What the exercise asks: What is needed is every line from the one holding "Image resolution: width=639" to the last line of the data below, printed exactly and without pictures.
---- Recorded information
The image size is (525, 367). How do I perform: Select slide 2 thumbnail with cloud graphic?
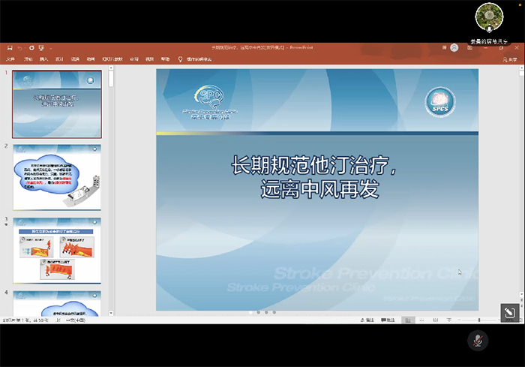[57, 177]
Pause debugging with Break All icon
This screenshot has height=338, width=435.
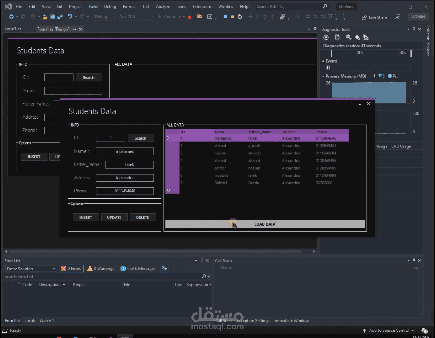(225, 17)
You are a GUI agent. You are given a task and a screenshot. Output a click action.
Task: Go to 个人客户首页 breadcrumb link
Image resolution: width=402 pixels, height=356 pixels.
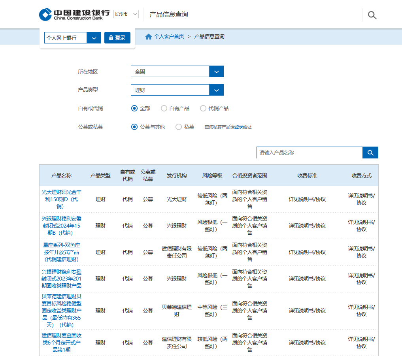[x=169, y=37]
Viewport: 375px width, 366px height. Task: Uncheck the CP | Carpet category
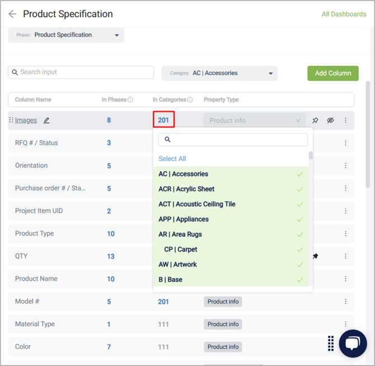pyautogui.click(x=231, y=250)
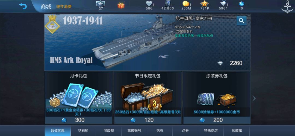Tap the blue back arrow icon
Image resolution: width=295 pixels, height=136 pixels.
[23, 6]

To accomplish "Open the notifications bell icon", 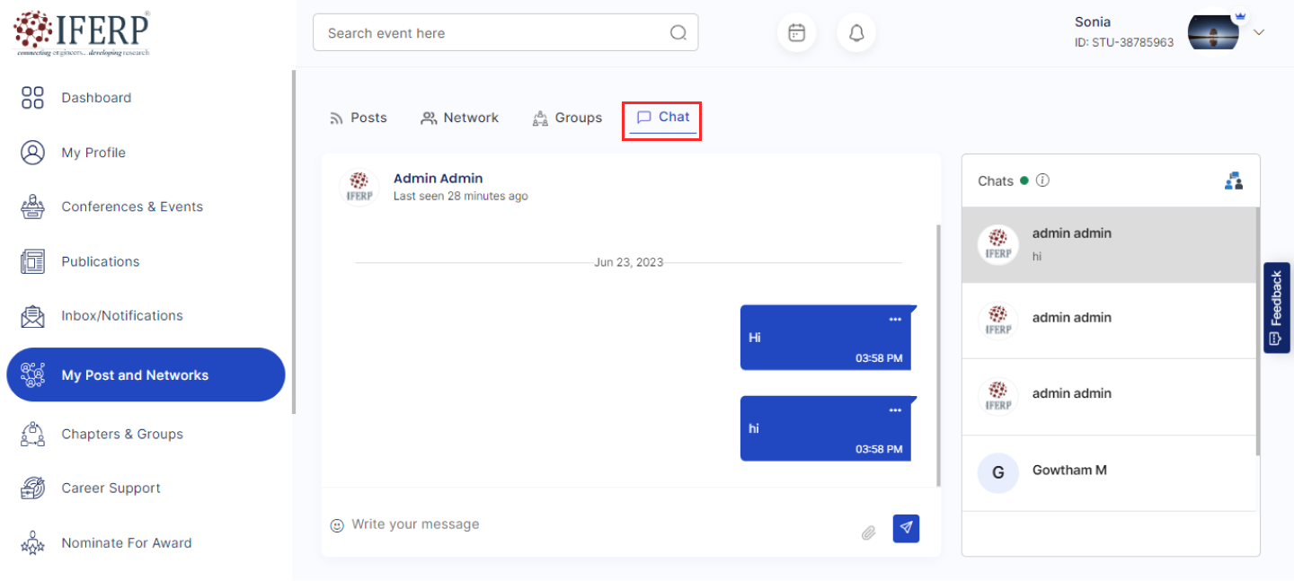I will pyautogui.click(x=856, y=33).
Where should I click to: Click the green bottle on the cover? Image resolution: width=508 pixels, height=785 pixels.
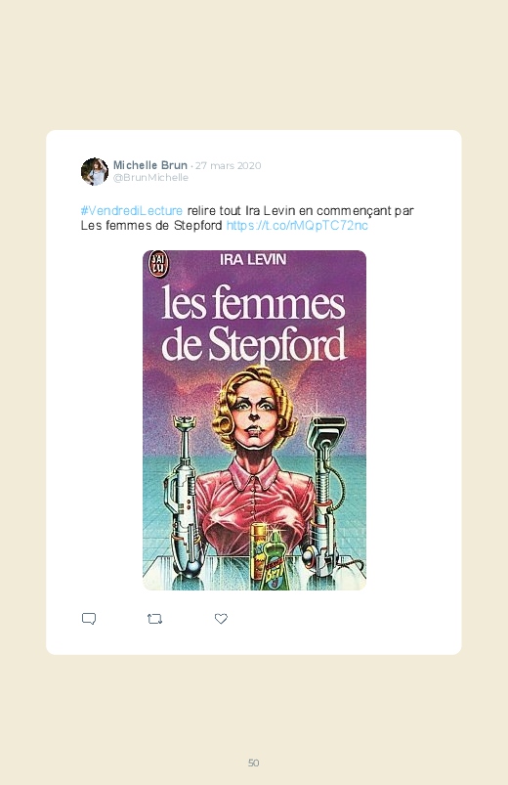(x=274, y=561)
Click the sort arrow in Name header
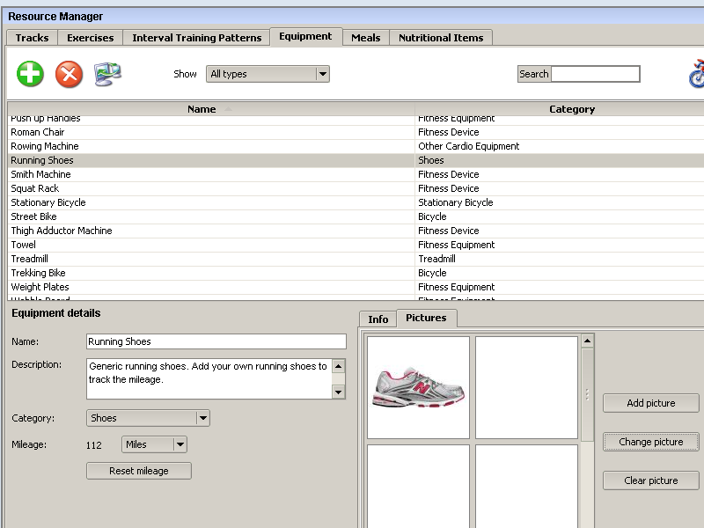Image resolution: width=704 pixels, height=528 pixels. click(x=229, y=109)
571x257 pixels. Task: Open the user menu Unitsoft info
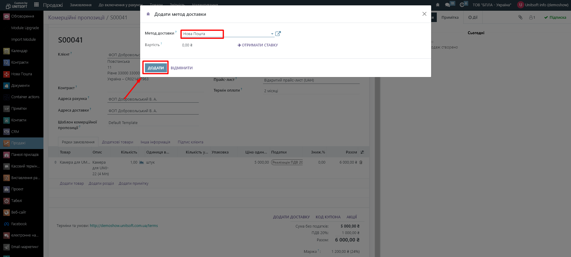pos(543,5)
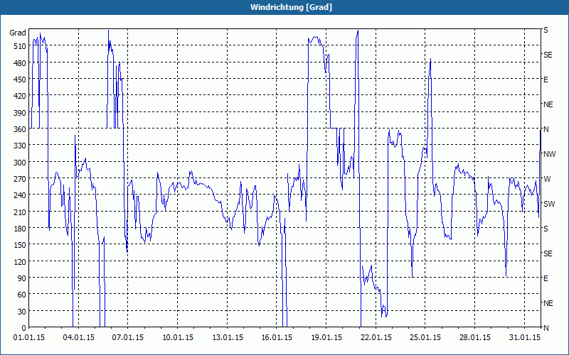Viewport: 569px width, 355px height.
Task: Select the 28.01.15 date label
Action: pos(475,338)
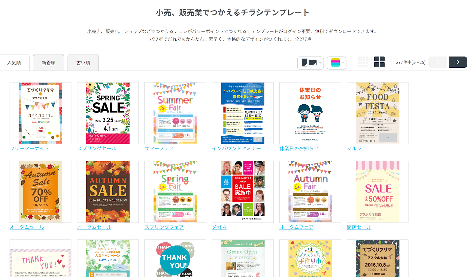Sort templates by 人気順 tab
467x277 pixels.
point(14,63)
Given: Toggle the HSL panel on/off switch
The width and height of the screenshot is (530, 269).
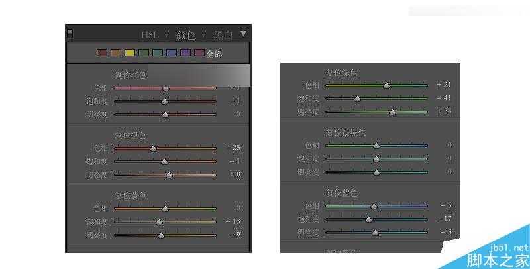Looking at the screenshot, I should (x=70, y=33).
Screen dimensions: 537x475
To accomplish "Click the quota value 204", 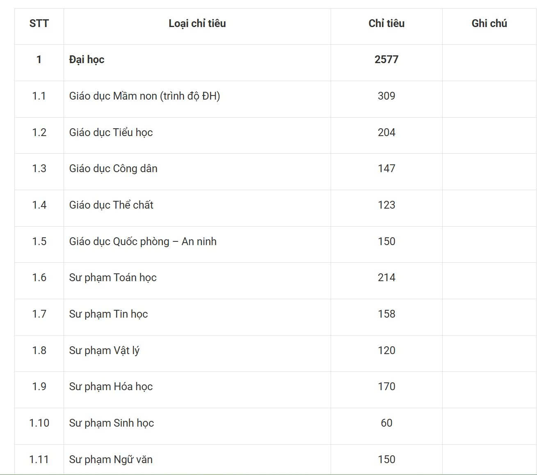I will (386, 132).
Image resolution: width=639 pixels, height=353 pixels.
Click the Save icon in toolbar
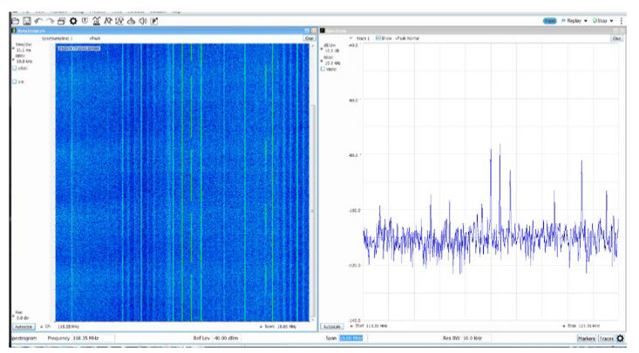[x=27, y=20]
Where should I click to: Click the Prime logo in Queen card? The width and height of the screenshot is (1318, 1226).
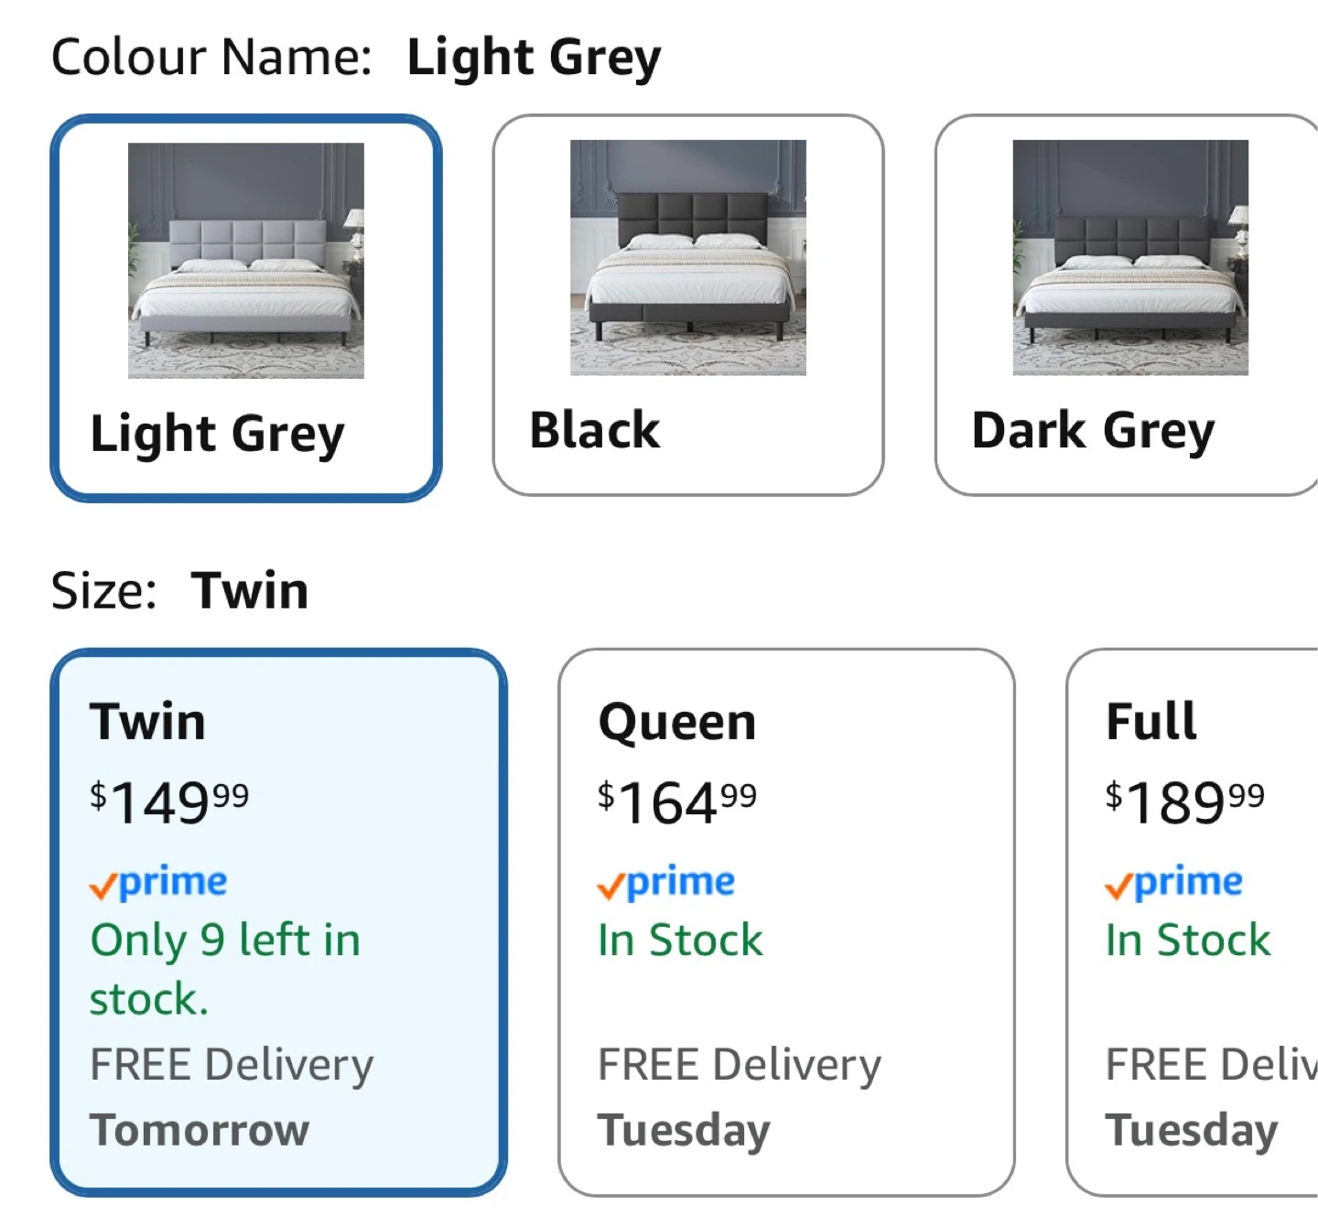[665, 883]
--------
Written answer:
Image resolution: width=639 pixels, height=353 pixels.
Click the Save icon in toolbar
[x=27, y=20]
Where should I click to: Click the Prime logo in Queen card? The width and height of the screenshot is (1318, 1226).
[665, 883]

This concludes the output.